The Ontario Coalition of Rape Crisis Centres says sexual assault centres across the province have yet to receive funding that was promised to them under the previous Liberal government earlier this year.
Lenore Lukasik-Foss, chair of the OCRCC, said the centres – which provide support resources and counselling – were slated to receive a 33 per cent funding increase under the Liberals’ strategy to end gender-based violence, which was unveiled in March.
This revelation comes a day after a Liberal-established roundtable on violence against women was dissolved and while a line-by-line review of all programs established by the previous government – commissioned by Premier Doug Ford – is under way. Many of the programs have been put on hold while the government decides whether to continue them or come up with new initiatives.
Included in the Liberals' gender-based violence strategy was up to $14.8-million over three years to increase the capacity of current centres, as well as open new ones in communities where none currently exist.
The Sexual Assault Centre of Hamilton (SACHA), for example – where Ms. Lukasik-Foss is the director – had planned to use its share of the funds to hire an additional full-time counsellor to offset what she said is a seven-month-long waitlist.
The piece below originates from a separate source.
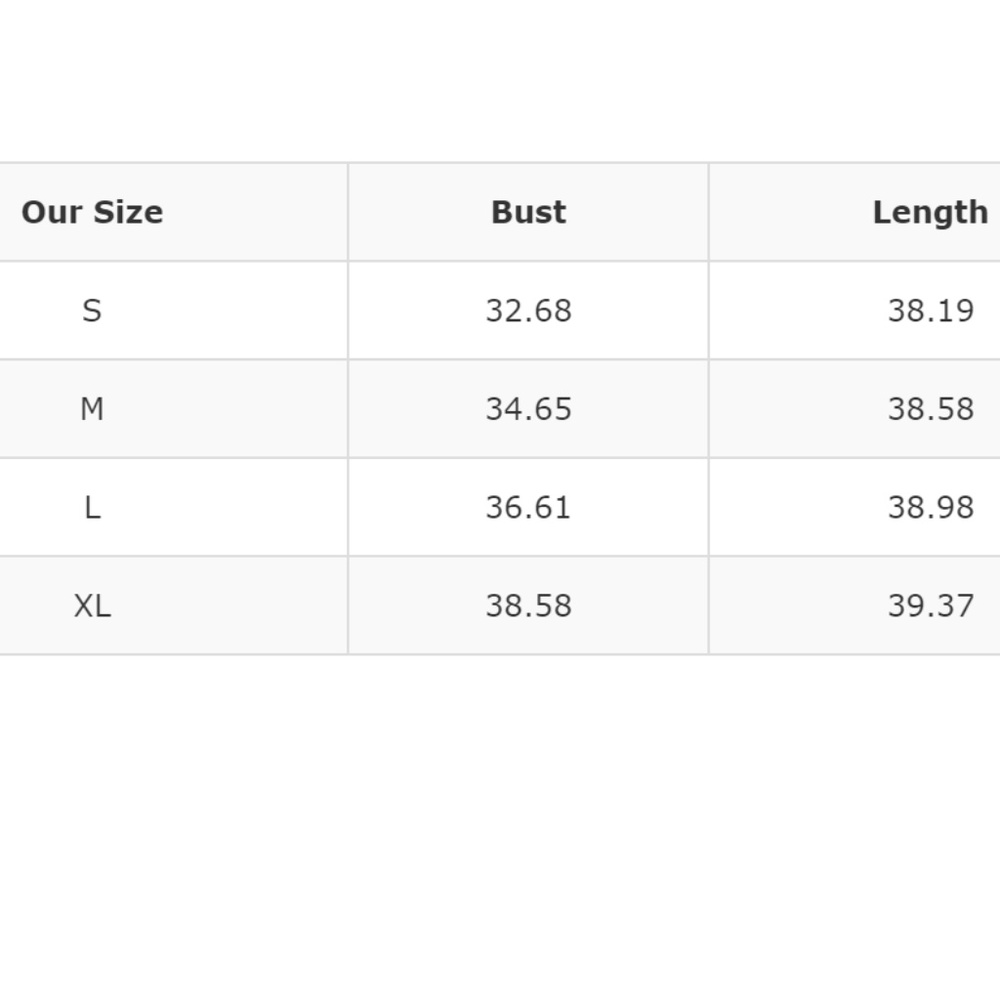Select the size XL cell
The width and height of the screenshot is (1000, 1000).
click(x=92, y=606)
In May, before the provincial election, centres received letters from the Ministry of the Attorney-General confirming their revised funding allocations for the current fiscal year. But since Doug Ford’s Progressive Conservative government took office in June, Ms. Lukasik-Foss said they have heard – and received – nothing.
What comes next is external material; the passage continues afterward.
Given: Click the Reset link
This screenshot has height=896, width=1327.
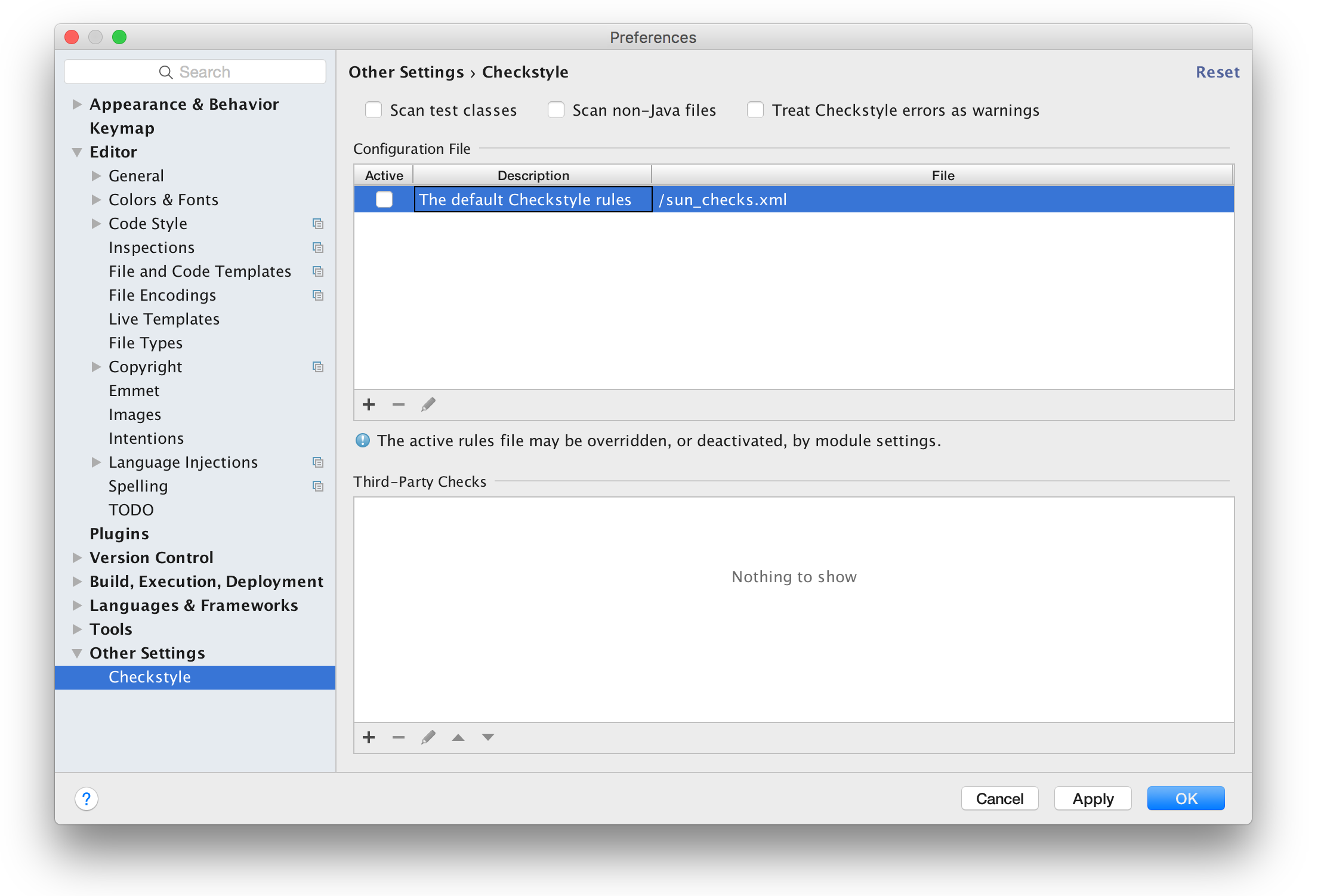Looking at the screenshot, I should coord(1217,72).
Ms. Lukasik-Foss said the OCRCC has reached out multiple times to Caroline Mulroney since she was appointed Attorney-General, but did not get a response until this week. A meeting has been set with Ms. Mulroney’s chief of staff next week.
In response to questions in the legislature about funding for rape crisis centres, Ms. Mulroney said on Thursday her government is looking at programs “because we want to make sure that they are delivering the services in an effective and efficient way, so that they can actually provide the real help and services that the women need.”
“I am committed to looking at all those programs across our government. We are all doing that. We will have more to say on that in the future,” she said.
She added she will continue to meet with organizations on the issues.
Spokespeople for Mr. Ford and Community and Social Services Minister Lisa MacLeod, who is in the Yukon to attend a conference with status of women ministers, did not respond to requests for comment on Thursday.
In Question Period on Thursday, NDP MPP Suze Morrison asked whether the government would release the funding and reinstate the Roundtable to End Violence Against Women – a volunteer advisory committee made up of close to two dozen experts that the government announced this week was being dissolved.
NDP Leader Andrea Horwath also called on the government to reinstate the roundtable.
“There are not enough community resources, which the government is now making worse, by clawing back increases in funding for violence against women programming.”
Ms. Lukasik-Foss said the need for help has never been so high. Calls to the centre in Hamilton have increased by 100 per cent in the past few years, she said.
“I’ve been in this field for almost 30 years, and I have never experienced anything like we have in the last four years. It’s completely unparalleled.”